● **Task goal**:
The entries follow. Copy every line in which "agent" appears.
(Exercise data)
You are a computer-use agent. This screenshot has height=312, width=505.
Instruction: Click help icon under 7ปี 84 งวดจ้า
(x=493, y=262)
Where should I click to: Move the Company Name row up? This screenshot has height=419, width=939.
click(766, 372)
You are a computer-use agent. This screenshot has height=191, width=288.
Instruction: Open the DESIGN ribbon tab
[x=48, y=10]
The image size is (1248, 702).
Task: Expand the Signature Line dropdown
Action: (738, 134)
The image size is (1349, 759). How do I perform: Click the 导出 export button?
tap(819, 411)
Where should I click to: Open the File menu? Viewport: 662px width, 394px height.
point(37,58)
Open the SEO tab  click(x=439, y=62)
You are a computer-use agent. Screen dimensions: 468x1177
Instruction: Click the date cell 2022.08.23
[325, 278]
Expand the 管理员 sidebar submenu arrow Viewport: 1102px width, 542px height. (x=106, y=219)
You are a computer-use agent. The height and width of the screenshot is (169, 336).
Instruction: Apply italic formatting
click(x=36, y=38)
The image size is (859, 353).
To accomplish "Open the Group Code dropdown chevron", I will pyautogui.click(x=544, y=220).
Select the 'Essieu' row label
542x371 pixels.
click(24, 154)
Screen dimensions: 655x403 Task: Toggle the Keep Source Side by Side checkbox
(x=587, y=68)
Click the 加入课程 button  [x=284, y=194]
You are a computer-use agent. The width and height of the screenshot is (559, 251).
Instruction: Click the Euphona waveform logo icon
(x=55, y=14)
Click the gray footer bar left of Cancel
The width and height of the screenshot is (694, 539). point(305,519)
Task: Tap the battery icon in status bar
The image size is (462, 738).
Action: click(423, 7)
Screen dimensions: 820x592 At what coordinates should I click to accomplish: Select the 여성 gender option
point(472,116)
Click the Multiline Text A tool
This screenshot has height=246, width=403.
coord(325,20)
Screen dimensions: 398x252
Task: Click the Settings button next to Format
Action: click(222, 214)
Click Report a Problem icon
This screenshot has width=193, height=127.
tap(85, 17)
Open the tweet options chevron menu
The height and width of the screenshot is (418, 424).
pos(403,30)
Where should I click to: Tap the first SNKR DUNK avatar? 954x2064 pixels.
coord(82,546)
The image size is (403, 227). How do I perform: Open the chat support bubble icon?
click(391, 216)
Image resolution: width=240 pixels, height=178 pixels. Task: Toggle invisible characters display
(End Exercise data)
● **Your solution**:
You are a computer-use agent. This screenshot has height=312, width=505.
You are a computer-use agent. This screenshot has height=191, width=288.
You are a computer-use agent. Screen dimensions: 468x1177
You are a computer-use agent. The height and width of the screenshot is (169, 336).
You are a computer-use agent. The width and height of the screenshot is (559, 251).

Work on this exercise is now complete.